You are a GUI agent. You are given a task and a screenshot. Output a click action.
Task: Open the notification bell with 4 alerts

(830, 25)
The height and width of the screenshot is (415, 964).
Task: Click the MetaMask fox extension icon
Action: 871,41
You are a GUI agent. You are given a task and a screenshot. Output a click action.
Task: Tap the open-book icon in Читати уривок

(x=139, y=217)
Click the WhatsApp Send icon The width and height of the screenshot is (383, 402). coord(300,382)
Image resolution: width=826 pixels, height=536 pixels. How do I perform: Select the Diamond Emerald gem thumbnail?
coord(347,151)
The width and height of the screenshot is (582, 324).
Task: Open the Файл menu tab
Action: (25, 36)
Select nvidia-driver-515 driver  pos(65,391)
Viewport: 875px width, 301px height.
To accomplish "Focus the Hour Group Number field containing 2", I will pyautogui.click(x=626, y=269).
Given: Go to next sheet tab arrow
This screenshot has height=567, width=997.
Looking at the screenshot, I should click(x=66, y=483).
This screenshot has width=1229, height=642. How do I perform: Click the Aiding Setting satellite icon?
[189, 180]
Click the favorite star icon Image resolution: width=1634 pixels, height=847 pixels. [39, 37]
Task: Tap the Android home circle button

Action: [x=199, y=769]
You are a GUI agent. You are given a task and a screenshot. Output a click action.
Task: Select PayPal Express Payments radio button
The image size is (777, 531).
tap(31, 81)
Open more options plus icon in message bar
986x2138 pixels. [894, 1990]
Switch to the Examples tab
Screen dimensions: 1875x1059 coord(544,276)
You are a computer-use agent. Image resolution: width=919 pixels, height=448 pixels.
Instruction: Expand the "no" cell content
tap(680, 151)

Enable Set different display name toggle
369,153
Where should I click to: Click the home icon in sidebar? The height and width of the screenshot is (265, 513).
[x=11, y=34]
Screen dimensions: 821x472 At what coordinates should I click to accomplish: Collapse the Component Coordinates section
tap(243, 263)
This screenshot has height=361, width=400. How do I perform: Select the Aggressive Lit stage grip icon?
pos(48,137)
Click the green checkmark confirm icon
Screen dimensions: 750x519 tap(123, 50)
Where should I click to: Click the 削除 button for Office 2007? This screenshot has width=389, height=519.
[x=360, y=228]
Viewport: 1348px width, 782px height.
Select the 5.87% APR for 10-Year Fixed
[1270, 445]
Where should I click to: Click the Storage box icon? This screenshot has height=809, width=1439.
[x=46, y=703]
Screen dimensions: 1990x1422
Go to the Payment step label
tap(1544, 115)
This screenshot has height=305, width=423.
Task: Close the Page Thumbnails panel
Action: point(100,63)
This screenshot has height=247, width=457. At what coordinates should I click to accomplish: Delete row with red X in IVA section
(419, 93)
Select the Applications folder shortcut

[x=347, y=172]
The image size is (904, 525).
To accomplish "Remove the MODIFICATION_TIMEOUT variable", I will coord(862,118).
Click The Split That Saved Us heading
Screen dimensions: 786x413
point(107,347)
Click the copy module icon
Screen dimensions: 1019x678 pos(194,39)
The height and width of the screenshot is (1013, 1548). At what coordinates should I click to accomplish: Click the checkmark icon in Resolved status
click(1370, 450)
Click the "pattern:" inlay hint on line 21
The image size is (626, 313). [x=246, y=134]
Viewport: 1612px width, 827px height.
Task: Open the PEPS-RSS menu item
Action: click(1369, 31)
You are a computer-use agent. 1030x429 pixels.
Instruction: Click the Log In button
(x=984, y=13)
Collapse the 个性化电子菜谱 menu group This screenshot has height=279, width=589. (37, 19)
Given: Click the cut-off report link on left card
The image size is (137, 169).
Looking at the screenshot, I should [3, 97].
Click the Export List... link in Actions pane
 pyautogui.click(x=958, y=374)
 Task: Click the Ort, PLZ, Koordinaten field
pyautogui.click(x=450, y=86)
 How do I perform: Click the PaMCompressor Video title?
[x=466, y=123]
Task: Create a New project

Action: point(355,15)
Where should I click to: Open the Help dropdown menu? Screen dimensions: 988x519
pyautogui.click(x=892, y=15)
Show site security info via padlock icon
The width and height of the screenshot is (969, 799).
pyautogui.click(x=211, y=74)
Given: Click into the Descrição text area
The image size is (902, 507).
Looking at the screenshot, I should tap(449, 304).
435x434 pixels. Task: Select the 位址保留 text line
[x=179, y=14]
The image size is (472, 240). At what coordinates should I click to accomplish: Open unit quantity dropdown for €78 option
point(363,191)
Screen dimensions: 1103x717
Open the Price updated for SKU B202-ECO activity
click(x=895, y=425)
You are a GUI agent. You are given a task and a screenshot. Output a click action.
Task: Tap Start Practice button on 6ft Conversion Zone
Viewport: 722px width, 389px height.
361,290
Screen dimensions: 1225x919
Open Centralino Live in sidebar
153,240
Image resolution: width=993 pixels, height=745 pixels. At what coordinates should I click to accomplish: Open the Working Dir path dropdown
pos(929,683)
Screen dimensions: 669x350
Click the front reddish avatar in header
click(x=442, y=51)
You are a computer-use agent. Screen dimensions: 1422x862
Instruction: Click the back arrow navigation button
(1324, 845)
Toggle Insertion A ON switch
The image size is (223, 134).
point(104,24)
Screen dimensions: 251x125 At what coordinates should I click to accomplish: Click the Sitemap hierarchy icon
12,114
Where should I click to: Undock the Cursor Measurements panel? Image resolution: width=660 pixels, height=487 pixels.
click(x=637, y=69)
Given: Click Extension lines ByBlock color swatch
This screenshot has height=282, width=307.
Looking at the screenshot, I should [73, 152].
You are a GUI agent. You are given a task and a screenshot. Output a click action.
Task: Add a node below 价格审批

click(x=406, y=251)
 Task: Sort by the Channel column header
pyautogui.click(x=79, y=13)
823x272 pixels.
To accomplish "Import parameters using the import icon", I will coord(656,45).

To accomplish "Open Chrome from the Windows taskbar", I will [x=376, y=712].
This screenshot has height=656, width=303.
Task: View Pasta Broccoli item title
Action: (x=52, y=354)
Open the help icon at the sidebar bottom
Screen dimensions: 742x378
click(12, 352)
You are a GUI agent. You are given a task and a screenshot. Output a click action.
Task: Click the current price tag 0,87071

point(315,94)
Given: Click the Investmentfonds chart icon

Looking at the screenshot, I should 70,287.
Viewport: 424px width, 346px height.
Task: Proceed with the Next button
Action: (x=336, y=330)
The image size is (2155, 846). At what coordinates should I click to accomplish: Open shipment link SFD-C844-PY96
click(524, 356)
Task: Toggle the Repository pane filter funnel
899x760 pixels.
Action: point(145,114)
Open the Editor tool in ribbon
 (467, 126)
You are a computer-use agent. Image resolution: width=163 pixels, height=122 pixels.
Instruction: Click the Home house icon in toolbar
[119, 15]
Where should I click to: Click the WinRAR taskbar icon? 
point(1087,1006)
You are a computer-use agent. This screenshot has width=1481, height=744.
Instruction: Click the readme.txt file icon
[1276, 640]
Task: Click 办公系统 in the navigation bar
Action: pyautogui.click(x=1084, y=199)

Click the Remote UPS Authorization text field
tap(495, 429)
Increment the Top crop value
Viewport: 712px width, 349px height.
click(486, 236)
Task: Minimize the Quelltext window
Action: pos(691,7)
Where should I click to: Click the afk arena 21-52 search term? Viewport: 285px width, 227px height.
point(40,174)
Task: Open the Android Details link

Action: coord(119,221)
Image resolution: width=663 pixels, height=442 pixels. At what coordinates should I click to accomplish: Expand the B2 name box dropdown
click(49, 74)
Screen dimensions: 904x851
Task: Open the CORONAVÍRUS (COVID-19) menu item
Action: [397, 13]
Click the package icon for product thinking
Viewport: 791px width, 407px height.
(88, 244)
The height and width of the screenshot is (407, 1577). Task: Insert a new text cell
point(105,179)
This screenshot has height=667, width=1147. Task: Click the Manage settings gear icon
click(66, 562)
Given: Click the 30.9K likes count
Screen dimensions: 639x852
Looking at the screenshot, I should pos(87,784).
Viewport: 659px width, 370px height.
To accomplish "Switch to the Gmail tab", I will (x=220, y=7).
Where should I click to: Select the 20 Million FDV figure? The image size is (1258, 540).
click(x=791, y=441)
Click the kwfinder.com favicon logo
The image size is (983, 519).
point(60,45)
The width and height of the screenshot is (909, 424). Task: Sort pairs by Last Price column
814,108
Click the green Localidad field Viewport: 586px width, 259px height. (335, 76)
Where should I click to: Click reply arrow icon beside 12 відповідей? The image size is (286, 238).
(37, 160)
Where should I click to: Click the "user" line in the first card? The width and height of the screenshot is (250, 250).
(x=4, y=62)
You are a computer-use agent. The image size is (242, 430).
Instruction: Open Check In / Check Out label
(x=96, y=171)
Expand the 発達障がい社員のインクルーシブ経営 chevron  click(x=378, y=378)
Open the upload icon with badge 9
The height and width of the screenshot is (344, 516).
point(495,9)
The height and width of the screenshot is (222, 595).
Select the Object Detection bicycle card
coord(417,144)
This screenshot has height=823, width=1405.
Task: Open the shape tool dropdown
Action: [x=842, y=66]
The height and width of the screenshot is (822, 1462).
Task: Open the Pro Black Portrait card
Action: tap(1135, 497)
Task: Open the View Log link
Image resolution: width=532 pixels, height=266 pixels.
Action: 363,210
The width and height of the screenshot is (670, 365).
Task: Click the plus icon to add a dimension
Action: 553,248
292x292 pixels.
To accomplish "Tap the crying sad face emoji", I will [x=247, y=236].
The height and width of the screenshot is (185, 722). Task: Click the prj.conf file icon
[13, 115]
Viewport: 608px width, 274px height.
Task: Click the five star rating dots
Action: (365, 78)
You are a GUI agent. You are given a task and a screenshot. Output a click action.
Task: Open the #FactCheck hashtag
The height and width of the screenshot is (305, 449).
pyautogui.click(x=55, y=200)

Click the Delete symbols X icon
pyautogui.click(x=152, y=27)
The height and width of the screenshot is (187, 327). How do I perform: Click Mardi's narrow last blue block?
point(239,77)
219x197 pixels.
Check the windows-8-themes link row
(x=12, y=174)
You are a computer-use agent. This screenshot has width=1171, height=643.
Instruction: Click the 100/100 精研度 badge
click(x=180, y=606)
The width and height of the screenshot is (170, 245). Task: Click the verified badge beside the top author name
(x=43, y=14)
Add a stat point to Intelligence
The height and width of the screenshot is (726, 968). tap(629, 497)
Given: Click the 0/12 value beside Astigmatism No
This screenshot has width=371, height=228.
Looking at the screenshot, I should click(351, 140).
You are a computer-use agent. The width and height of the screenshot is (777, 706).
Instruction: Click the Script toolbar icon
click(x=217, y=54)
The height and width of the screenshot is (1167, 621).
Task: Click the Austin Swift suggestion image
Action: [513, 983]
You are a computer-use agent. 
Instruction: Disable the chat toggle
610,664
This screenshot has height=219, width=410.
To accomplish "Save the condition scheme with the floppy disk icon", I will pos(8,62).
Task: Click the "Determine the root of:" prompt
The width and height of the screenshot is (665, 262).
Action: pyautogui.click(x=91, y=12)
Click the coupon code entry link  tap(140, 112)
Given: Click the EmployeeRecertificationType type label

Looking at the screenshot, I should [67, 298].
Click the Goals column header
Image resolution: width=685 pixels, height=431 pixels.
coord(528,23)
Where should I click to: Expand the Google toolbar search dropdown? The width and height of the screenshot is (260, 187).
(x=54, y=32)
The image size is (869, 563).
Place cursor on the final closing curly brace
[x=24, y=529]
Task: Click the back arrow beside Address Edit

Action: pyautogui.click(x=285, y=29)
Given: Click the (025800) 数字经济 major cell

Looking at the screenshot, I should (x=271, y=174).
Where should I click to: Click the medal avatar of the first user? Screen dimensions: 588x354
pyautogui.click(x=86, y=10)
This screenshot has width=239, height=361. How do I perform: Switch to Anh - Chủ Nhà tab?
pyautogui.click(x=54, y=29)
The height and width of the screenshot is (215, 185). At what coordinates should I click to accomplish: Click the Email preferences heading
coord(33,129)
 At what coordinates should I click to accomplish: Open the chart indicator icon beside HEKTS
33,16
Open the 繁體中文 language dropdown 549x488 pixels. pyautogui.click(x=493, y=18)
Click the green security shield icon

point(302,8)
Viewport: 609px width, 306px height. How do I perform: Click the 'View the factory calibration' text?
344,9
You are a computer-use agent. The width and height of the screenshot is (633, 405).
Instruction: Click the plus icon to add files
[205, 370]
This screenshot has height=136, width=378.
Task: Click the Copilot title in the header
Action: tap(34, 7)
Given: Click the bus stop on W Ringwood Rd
-------------------------
_Task statement_
Starting at the line that has "has width=1171, height=643." and stopping after the line that has "The height and width of the screenshot is (726, 968).", swap "Intelligence" for "Strength" and write those lines out again with everything else unchanged.

_The completed task_
You are a computer-use agent. This screenshot has width=1171, height=643.
Instruction: Click the 100/100 精研度 badge
click(x=180, y=606)
The width and height of the screenshot is (170, 245). Task: Click the verified badge beside the top author name
(x=43, y=14)
Add a stat point to Strength
The height and width of the screenshot is (726, 968). tap(629, 497)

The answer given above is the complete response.